Le deuxième point critique : une transition de phase révélée
L’eau présente déjà un point critique bien connu à haute température (environ 374°C et 218 fois la pression atmosphérique), où la distinction entre liquide et gaz disparaît, créant un fluide supercritique. Cette nouvelle découverte identifie un deuxième point critique à environ -63°C (210 kelvins) et une pression 1 000 fois supérieure à celle du niveau de la mer. À ce stade, deux phases distinctes d’eau surfondue – les formes à haute densité et à faible densité – fusionnent en une seule, effaçant leurs différences.
Les expériences étaient difficiles ; l’eau surfondue a tendance à geler presque instantanément dans ces conditions. Les chercheurs dirigés par Anders Nilsson de l’Université de Stockholm ont contourné ce problème en faisant fondre rapidement de la glace amorphe (une structure moléculaire confuse) avec des lasers infrarouges, puis en sondant le liquide résultant avec des lasers à rayons X en quelques nanosecondes. Les instantanés pris ont révélé une transition claire de deux phases distinctes en dessous du point critique, mais aucune transition de ce type au point critique, confirmant son existence.
Pourquoi l’eau est bizarre : anomalies de densité et de capacité thermique
L’eau se démarque parmi les liquides car elle ne suit pas les règles habituelles. La plupart des liquides deviennent plus denses en refroidissant, mais l’eau atteint sa densité maximale à 4°C avant de changer de cap – l’eau plus froide devient moins dense. De même, sa capacité thermique (la quantité d’énergie nécessaire pour le chauffer) change à une certaine température. Ces anomalies intriguent les scientifiques depuis des années.
Le nouveau point critique fournit une explication potentielle. Ces comportements de « bascule » suggèrent la présence de transitions de phase sous-jacentes, désormais confirmées par les expériences.
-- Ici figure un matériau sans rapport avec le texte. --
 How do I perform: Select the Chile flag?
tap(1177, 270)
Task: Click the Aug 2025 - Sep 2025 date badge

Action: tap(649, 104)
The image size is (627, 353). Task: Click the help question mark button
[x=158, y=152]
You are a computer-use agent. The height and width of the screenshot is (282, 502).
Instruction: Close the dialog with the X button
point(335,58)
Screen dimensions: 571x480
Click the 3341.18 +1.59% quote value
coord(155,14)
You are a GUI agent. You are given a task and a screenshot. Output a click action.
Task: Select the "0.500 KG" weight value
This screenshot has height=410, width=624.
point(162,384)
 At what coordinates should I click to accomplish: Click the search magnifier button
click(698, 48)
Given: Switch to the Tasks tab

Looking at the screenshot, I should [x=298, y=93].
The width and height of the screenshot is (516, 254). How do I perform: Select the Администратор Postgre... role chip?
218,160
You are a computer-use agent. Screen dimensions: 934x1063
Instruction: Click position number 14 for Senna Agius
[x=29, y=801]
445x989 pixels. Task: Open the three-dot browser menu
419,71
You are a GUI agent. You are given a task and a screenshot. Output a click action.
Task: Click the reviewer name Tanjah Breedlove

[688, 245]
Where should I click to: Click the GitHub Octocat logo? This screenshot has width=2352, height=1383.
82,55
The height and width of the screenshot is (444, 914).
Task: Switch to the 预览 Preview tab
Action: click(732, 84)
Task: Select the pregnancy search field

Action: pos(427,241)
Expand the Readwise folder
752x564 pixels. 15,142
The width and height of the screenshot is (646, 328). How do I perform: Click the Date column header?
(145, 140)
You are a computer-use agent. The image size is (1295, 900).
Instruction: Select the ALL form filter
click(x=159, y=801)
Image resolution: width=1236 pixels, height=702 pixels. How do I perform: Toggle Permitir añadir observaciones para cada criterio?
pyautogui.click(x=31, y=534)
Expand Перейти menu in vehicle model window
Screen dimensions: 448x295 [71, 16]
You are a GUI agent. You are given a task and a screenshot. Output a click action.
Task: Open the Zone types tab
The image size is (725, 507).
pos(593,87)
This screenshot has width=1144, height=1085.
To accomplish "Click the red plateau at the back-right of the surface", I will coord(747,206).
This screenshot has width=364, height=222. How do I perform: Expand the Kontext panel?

L’existence de deux phases liquides distinctes à basse température, fusionnant au point critique, est probablement à l’origine de ces propriétés inhabituelles.
Un soulagement pour les théoriciens : la validation expérimentale
Pour des physiciens comme Nicolas Giovambattista du Brooklyn College, qui ont passé des années à simuler le comportement de l’eau, voir la preuve expérimentale est une étape importante. « C’est une sorte de paix intérieure », dit-il. Même si les résultats sont convaincants, certaines questions demeurent : les chercheurs supposent que le liquide atteint l’équilibre assez rapidement pour permettre des mesures précises. Compte tenu de la rapidité de l’expérience, cette hypothèse nécessite une validation plus approfondie.
La confirmation du deuxième point critique de l’eau constitue une avancée significative dans la compréhension de cette substance essentielle. Cela résout non seulement un débat scientifique de longue date, mais approfondit également notre compréhension de la physique complexe qui régit le comportement de l’eau, avec des implications considérables dans des domaines allant de la science des matériaux à la modélisation climatique.